But are smartwatches as dangerous as smartphones for drivers? And would a public awareness campaign be a billion dollars well spent?
For many of us, our phones are the first thing we check in the morning and the last thing we see before we go to bed. Up to 60 percent of college students in the U.S. confess to being addicted to their phones, and some of them even admit to feeling agitated when its out of reach, according to a 2014 study from researchers at Baylor University. One 2011 study found that mobile devices inspire what the authors called a “checking habit.” A major driver of cell phone addiction may be the desire to connect socially, according to a 2013 study of college-age users.
Every day in the United States, nine people are killed and 1,153 more are injured in crashes that involve distracted drivers.
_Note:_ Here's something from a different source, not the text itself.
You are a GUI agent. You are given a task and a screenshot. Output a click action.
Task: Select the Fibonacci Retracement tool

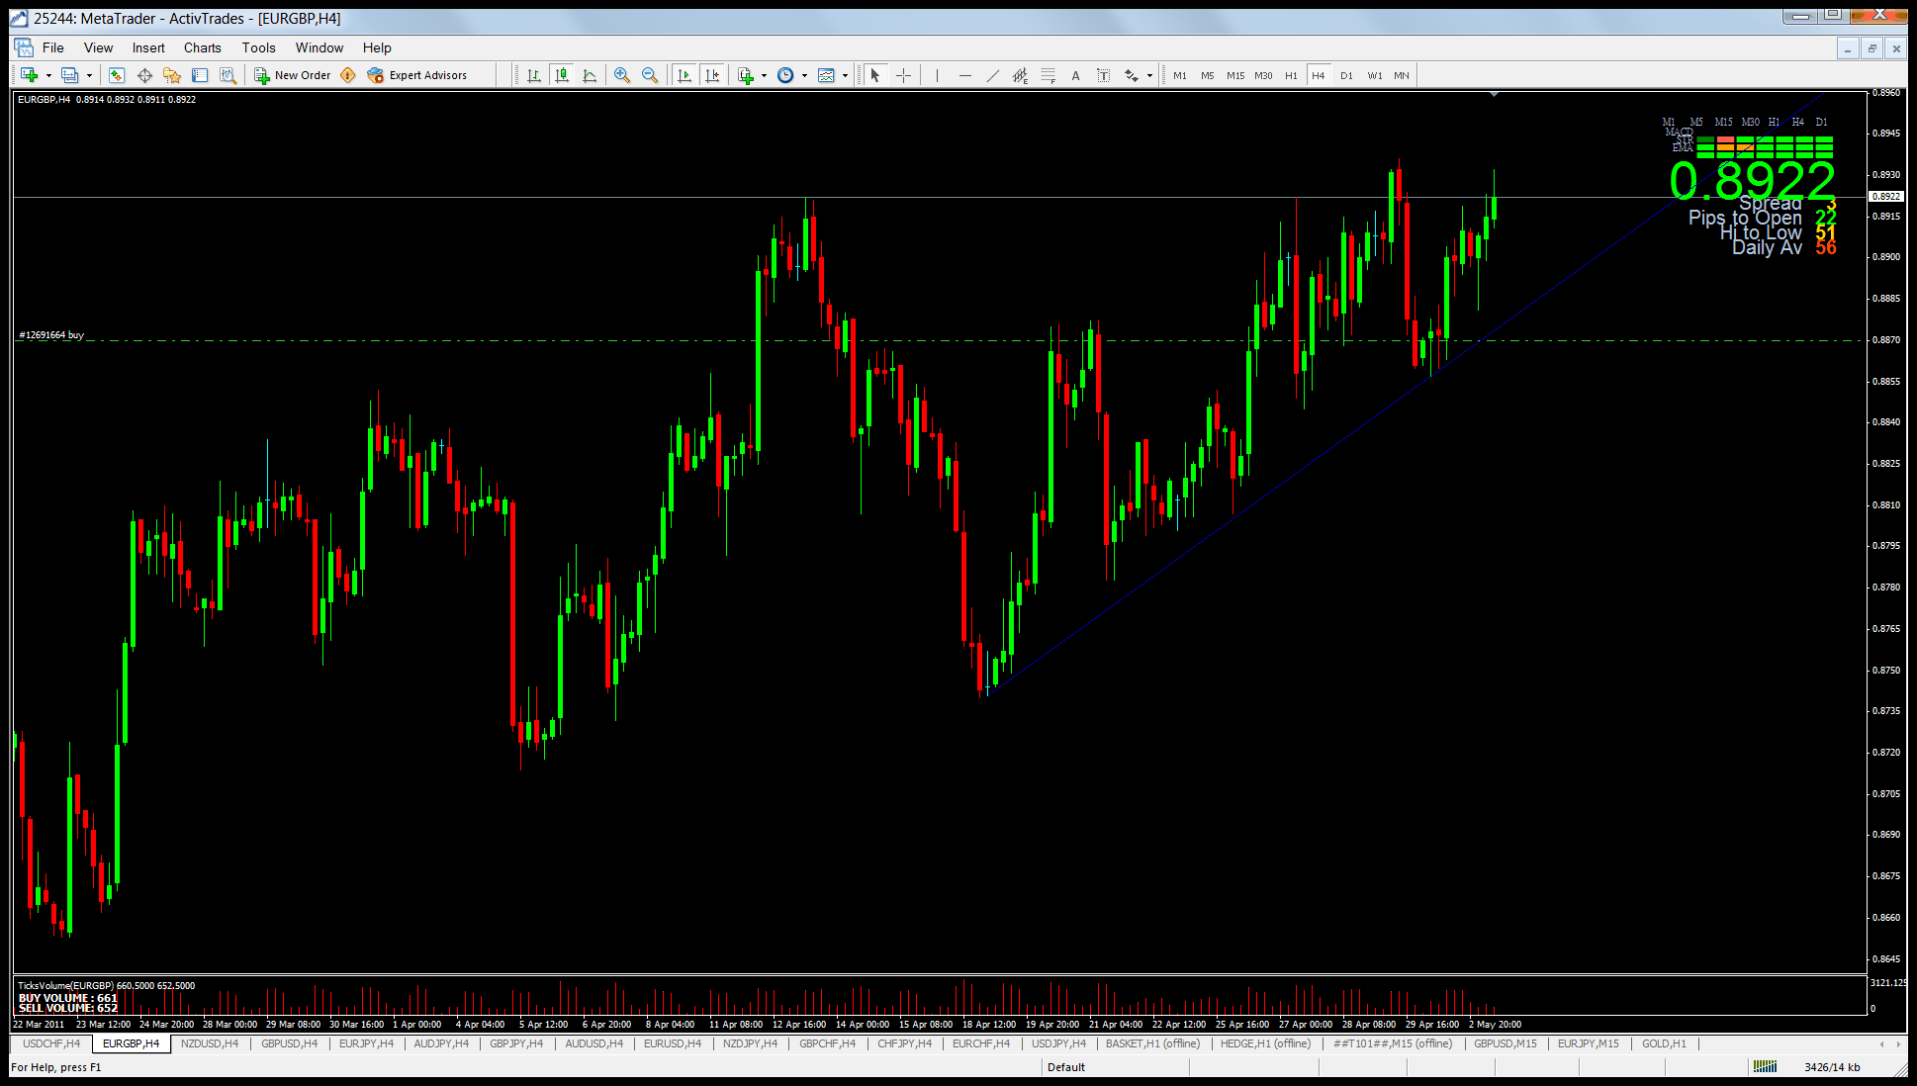pyautogui.click(x=1048, y=75)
And the urge to check our phones doesn’t subside once we get on the road, according to the study authors, who outlined the progression from benign cell phone ownership to dependence. “Owning a cell-phone for purposes of safety, for instance, eventually becomes secondary to sending and receiving text messages or visiting online social networking sites,” the authors wrote, “eventually, the cell-phone user may engage in increasingly dangerous behaviors such as texting while driving.” In fact, a 2012 survey of college students found that the same individuals who habitually check their phones were more likely to report texting while driving.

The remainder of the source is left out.